Dodis and Katz [17] introduced multiple security notions for multiple encryption. The strongest one is the IND-sMCCA security, where the adversary also has access to the decryption values of the individual shares $m_i^{\prime }$. They proved that their secret sharing signature multiple encryption is $(n-t,n)$-secure for the IND-sMCCA notion, if $\mathcal{SS}$ is a $(t,n)$-secure secret sharing scheme, $\Sigma$ is a secure one-time signature, and ${\Pi }_i$ is IND-CCA secure, for $i=1,\dots ,n$. Notably, the secret sharing signature scheme is the only multiple encryption scheme that is IND-sMCCA secure in the standard model.
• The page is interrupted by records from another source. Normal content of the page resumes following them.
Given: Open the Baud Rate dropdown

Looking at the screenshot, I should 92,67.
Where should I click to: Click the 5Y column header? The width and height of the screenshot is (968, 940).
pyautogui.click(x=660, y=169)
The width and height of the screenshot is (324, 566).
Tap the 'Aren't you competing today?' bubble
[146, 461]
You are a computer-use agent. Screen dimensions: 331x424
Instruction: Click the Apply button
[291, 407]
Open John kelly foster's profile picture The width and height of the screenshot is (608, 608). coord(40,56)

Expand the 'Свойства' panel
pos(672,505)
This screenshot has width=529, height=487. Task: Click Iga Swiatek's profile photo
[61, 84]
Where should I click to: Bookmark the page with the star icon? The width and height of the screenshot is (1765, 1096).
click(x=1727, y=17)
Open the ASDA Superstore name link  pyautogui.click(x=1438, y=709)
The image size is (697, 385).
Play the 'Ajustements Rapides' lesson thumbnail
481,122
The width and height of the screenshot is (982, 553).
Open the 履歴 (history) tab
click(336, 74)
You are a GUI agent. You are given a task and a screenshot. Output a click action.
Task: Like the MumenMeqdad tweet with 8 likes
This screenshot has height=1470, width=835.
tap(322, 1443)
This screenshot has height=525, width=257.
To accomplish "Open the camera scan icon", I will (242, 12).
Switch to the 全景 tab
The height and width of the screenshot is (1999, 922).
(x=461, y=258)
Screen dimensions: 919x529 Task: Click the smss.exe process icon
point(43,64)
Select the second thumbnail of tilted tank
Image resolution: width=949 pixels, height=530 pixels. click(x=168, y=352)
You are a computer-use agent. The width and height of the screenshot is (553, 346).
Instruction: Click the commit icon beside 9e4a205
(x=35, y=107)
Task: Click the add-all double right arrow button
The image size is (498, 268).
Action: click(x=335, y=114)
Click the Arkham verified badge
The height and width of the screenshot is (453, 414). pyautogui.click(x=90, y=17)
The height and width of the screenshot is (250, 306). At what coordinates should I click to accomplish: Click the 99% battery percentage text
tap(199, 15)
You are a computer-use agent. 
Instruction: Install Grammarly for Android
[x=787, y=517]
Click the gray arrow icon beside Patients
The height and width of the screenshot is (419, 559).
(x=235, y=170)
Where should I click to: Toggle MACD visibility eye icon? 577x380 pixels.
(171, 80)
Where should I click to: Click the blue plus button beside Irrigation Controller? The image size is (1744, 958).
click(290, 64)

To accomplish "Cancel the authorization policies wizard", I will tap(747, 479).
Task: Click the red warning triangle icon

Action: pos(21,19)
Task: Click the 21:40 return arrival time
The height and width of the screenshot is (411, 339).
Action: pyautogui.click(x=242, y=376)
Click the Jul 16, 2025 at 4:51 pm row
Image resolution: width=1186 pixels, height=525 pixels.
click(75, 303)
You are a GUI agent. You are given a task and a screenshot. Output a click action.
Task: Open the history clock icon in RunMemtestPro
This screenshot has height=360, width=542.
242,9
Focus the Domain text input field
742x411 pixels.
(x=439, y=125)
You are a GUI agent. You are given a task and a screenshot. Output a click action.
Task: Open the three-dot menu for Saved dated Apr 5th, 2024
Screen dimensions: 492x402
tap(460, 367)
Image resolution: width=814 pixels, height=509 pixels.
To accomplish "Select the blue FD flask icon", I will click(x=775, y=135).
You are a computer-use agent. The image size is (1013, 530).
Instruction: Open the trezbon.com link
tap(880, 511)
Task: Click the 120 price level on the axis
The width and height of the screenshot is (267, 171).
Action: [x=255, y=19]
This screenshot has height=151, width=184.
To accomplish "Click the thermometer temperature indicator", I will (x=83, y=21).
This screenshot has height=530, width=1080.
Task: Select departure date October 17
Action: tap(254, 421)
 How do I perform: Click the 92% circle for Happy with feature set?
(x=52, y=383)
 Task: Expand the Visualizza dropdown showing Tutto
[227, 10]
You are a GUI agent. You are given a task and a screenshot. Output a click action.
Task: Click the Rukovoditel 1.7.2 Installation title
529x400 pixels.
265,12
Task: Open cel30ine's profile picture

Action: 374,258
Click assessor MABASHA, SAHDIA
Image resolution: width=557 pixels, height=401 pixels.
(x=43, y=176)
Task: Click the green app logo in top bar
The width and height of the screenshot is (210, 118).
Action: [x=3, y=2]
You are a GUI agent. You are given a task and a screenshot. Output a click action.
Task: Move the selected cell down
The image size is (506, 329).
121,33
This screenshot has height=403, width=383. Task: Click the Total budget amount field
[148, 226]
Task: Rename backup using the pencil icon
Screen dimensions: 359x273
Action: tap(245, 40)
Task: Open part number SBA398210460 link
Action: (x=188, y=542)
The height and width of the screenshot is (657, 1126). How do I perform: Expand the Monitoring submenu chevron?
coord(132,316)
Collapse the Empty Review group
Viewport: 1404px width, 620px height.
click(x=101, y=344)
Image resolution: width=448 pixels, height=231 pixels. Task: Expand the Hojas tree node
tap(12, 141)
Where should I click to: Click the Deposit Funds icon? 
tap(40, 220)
5.4. Natural XOR Parallel Multiple Encryption

The earliest known combiner for public-key encryption is the natural XOR parallel multiple encryption by Asmuth and Blakely [14], which uses only the component PKEs and the XOR operation. In the original paper, the message m is XORed with two random values $r_1,r_2$. The random values are then encrypted with the component ciphers and the XOR value is transmitted directly to the receiver. We define a generalized version of the natural XOR combiner for n component ciphers. The structure of the natural XOR parallel multiple encryption is depicted in Figure 7.

Definition 11 

(Natural XOR Parallel Multiple Encryption). Let ${\Pi }_1,\dots ,{\Pi }_n$ be n public-key encryption schemes with corresponding message spaces ${\mathcal{M}}_i$ and ciphertext spaces ${\mathcal{C}}_i$. The natural XOR parallel multiple encryption scheme defined over the message space ${\mathcal{M}}^n\subseteq {\{0,1\}}^{min\left\{{log}_2\right|{\mathcal{M}}_i|:1\le i\le n\}}$ and the ciphertext space ${\mathcal{C}}^n={\mathcal{M}}^n\times {\mathcal{C}}_1\times \dots \times {\mathcal{C}}_n$ is given by a triple of algorithms $({\mathcal{K}}^n,{\mathcal{E}}^n,{\mathcal{D}}^n)$, where

• ${\mathcal{K}}^n$, the key generation algorithm, is a probabilistic algorithm that takes the security parameters $(k_1,\dots ,k_n)$ as the input. It invokes the key generation algorithm of each PKE component ${\Pi }_i$ in order to obtain n keypairs $(p{k}_i,s{k}_i)\leftarrow {\Pi }_i.\mathcal{K}\left(1^{k_i}\right)$. The output of ${\mathcal{K}}^n$ is $(PK,SK)=((p{k}_1,\dots ,p{k}_n),(s{k}_1,\dots ,s{k}_n))$.
• ${\mathcal{E}}^n$, the encryption algorithm, is a probabilistic algorithm that takes as the input a multiple encryption public key $PK$ and a message $m\in {\mathcal{M}}^n$ and computes the ciphertext $C\in {\mathcal{C}}^n$ as follows: Choose n random values $r_i\stackrel{\$}{\leftarrow }{\mathcal{M}}_i,1\le i\le n$. Encrypt the XOR value of the message m with all $r_i$ as $c_0\leftarrow m\oplus r_1\oplus \dots \oplus r_n$. For $i=1$ to n, perform $c_i\leftarrow {\Pi }_i.\mathcal{E}(p{k}_i,r_i)$. Output $C=(c_0,c_1,\dots ,c_n)$.
• ${\mathcal{D}}^n$, the decryption algorithm, is a deterministic algorithm that takes as the input a multiple encryption key pair $(PK,SK)$ and a ciphertext $C^{\prime }=(c_0^{\prime },c_1^{\prime },\dots ,c_n^{\prime })$ and decrypts the message as follows: Decrypt the random values by computing for $i=1$ to n the decryption of $r_i^{\prime }\leftarrow {\Pi }_i.\mathcal{D}(s{k}_i,c_i^{\prime })$. Recover the message by computing $m^{\prime }\leftarrow c_0^{\prime }\oplus r_1^{\prime }\oplus \dots \oplus r_n^{\prime }$ and return $m^{\prime }$.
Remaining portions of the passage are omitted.